Recently, AllianceBernstein intensified its analysis of errors and near misses to look for areas of improvement. For example, it became apparent that mistakes were occurring for the same client that appeared to be unrelated – fee issues, trading issues, guideline breaches – but on closer inspection were found to be caused by a lack of communication during the account-opening process. "We realised many of these issues were happening in the early life of relationships," says Chin.
As a result, the firm decided to create a working group, which included sales, IT, operations, risk and portfolio management, to improve communications when on-boarding a client. This helped reduce the number of errors and near misses during that early process.
Elsewhere, the company has increased its focus on vendor risk management. AllianceBernstein uses more than 5,000 vendors – everything from custodians to firms delivering office supplies. Vendor risk management has been decentralised, with each business unit having its own process to vet, on-board and monitor their vendors. Chin says he recognised early on that a centralised vendor risk system for such a large number of vendors would be unwieldy, so he decided to take a risk-based approach, which narrowed the list down to several hundred, based on their access to the company's systems, data or premises.

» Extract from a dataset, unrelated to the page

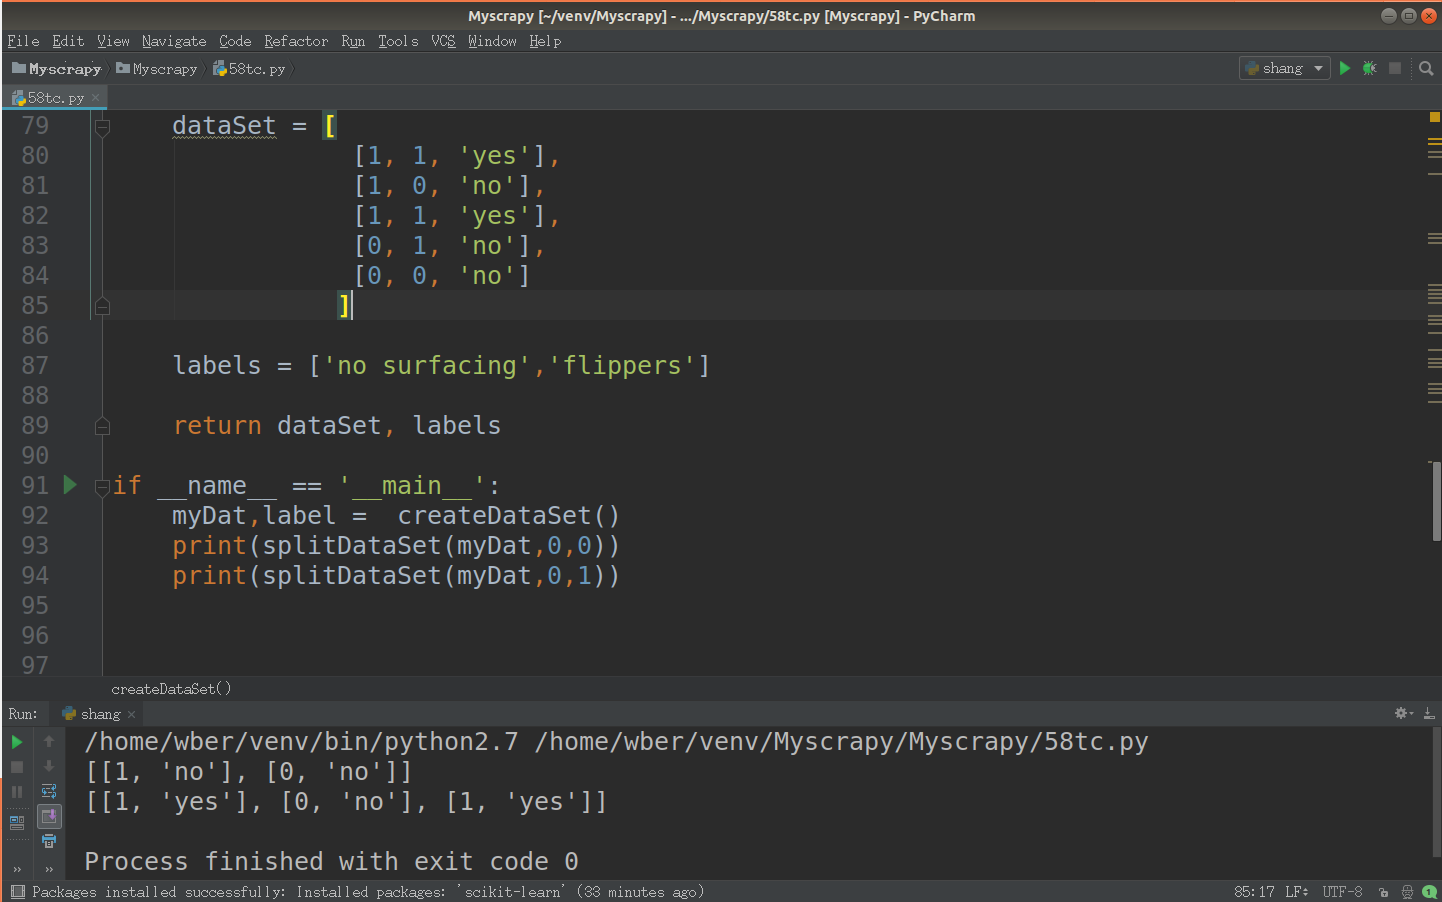The width and height of the screenshot is (1442, 902).
Task: Click the UTF-8 encoding in status bar
Action: click(x=1342, y=892)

He then established firm-wide standards to on-board these vendors.
"This wasn't easy, because we have to consider the different types of vendors across the firm – from vendors who water the plants to vendors who settle our trades," says Chin. "But we ensured we mitigate the top risks we face as an organisation by having a consistent approach to evaluating vendors."
Issues are identified very early on, and operational risk is no longer seen as a barrier to product launches, but rather as an important part of a successful launch
Andrew Chin, AllianceBernstein
Another aspect of AllianceBernstein's operational risk programme is new product introductions. Fresh products create complexity, and complexity creates operational risk. So the company developed a unified approach, which involved asking new product teams to work with all relevant groups to ensure operational readiness. "If any group – operations, IT, risk, legal, compliance – is not ready, we delay launching the product," Chin says. "The process ensures the company is ready to take on [the] risk of new products up front, so we can develop the processes and tools to mitigate those risks."
Now, the company has become "a lot more streamlined in terms of our planning process for new products", he says. "Issues are identified very early on, and operational risk is no longer seen as a barrier to product launches, but rather as an important part of a successful launch."
Aside from learning from errors and near misses, Chin has tried to instil a commitment to continuous improvement by encouraging his team to learn from others in the industry. The asset management community tends to be collaborative and is willing to share information on issues of common concern, including operational risk, he adds. This has proven especially beneficial in finding out how other firms are managing regulatory risk and vendor risk.
"We regularly reach out to our counterparts at other asset management firms to learn how they've approached similar issues," he says. "Our willingness to learn from others in the industry has given us access to a wealth of ideas that allows us to become smarter."